Beritasulsel.com – 3 orang warga Dusun Dusun Batutompo, Desa Sapobonto, Kecamatan Bulukumpa, Kabupaten Bulukumba, Sulawesi Selatan (Sulsel), dilarikan ke Rumah Sakit Sulthan Dg Radja karena dianiaya menggunakan parang panjang.

Mereka bernama Sukma (43), Idris (51) dan Syamsuddin (69). Mereka dianiaya di Batutompo, Desa Sapobonto pada hari Jumat 4 Maret 2022 sekira pukul 16.15 wita oleh pelaku atas nama Hasbi (40).

Informasi yang diterima beritasulsel.com, saat itu pelaku Hasbi sedang berbincang bincang di rumahnya bersama istrinya yakni korban Sukma lalu tiba tiba Hasbi menganiaya Sukma menggunakan parang panjang.

Sukma bersimbah darah akibat sabetan parang yang mengenai kepalanya, lalu datang Idris dan Syamsuddin bermaksud melerai namun Hasbi juga menebas kedua pria tersebut yang tak lain adalah ipar dan mertuanya.

Usai menganiaya ketiga korban, pelaku melarikan diri menggunakan mobil pick up lalu dikejar oleh petugas dan saat berada di Desa Bijawang, Kecamatan Ujungloe, mobil tersebut kecelakaan menabrak kios milik warga.

Mobil pick up yang digunakan pelaku usai alami kecelakaan di Desa Bijawang, Kecamatan Ujungloe.

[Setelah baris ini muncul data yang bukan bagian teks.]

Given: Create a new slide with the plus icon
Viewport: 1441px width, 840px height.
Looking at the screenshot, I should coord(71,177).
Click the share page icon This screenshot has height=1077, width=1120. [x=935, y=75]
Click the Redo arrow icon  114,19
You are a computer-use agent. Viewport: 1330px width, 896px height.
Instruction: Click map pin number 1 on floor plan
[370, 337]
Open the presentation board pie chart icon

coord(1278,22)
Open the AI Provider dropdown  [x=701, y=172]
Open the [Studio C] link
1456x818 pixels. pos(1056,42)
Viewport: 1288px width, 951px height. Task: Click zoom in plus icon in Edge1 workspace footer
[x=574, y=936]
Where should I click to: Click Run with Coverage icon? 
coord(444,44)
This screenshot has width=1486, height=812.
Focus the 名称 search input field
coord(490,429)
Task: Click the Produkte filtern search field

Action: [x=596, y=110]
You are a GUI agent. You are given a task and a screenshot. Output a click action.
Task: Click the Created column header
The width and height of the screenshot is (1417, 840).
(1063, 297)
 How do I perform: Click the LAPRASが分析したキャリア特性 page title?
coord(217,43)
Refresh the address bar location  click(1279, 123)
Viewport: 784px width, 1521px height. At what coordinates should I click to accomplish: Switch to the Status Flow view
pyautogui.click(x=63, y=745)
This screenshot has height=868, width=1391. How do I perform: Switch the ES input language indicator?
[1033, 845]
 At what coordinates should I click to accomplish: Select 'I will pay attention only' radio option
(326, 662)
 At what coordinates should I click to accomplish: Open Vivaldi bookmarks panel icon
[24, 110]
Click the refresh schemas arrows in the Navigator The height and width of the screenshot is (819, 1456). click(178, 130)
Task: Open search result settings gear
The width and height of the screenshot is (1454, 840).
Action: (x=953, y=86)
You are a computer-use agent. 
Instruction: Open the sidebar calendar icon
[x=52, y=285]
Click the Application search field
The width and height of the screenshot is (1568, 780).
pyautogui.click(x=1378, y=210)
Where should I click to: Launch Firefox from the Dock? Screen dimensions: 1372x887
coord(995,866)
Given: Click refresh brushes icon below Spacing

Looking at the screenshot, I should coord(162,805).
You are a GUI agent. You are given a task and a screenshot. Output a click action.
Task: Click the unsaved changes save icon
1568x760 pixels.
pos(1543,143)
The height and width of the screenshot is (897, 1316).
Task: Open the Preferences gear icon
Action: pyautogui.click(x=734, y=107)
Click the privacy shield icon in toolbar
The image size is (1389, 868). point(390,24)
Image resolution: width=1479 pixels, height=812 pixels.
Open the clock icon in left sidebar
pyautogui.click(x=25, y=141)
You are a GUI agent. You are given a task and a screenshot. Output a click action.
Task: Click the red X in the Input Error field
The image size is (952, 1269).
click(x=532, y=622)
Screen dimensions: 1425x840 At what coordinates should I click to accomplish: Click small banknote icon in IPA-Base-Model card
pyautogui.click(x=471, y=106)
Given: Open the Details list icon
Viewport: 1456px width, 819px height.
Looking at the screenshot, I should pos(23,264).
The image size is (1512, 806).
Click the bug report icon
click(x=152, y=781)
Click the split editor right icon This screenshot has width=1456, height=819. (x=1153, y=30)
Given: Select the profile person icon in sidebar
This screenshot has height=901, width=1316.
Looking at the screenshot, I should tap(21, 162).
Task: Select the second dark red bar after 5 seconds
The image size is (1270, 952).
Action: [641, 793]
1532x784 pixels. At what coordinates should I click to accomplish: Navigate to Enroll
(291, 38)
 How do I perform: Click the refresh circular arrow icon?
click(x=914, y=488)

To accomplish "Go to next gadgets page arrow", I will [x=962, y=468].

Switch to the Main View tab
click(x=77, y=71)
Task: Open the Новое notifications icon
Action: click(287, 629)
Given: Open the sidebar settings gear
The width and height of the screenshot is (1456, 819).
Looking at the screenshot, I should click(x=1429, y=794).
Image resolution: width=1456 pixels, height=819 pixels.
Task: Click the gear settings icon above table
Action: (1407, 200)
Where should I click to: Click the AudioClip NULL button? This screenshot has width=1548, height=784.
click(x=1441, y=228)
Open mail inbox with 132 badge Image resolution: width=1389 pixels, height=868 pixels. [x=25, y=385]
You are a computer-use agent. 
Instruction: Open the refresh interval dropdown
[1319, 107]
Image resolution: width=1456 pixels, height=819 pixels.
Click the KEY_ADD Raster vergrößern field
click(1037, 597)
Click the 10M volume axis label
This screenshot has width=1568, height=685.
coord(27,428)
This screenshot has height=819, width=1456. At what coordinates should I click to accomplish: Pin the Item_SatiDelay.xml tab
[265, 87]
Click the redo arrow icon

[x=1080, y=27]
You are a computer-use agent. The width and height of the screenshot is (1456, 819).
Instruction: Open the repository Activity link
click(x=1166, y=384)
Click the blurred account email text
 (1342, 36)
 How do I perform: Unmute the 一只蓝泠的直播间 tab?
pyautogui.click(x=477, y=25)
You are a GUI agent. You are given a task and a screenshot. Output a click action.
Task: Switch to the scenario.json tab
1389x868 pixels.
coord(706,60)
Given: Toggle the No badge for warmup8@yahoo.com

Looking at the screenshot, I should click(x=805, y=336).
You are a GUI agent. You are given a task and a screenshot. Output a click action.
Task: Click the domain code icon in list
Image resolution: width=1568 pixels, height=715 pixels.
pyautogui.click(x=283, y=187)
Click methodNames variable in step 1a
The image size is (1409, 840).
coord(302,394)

Usai alami kecelakaan, pelaku Hasbi tetap melarikan diri masuk dan bersembunyi ke dalam hutan hutan kecil yang ada di Bijawang.

Beberapa sumber menyebut bahwa pelaku adalah orang dalam gangguan jiwa (ODGJ). Beberapa hari sebelumnya pelaku juga pernah mengamuk namun tidak menggunakan parang dan sehari sebelumnya Hasbi bersama istrinya yakni Sukma baru pulang dari Makassar membeli obat sakit jiwa.

Kapolres Bulukumba AKBP Suryono Ridho Murtedjo yang dikonfirmasi membenarkan kejadian tersebut hanya saja terkait kronologinya, perwira berpangkat dua bunga melati tersebut belum mengetahui secara pasti.

“Pelaku (Hasbi) sudah kami amankan dan sementara proses, untuk detail dan (kronologi) lengkap, berkenan ke Kasrim atau Humas,” singkat Suryono yang dikonfirmasi sesaat lalu.

Kasat Reskrim Polres Bulukumba, AKP Muhammad Yusuf yg dikonfirmasi beritasulsel.com belum merespon hingga berita ini diterbitkan.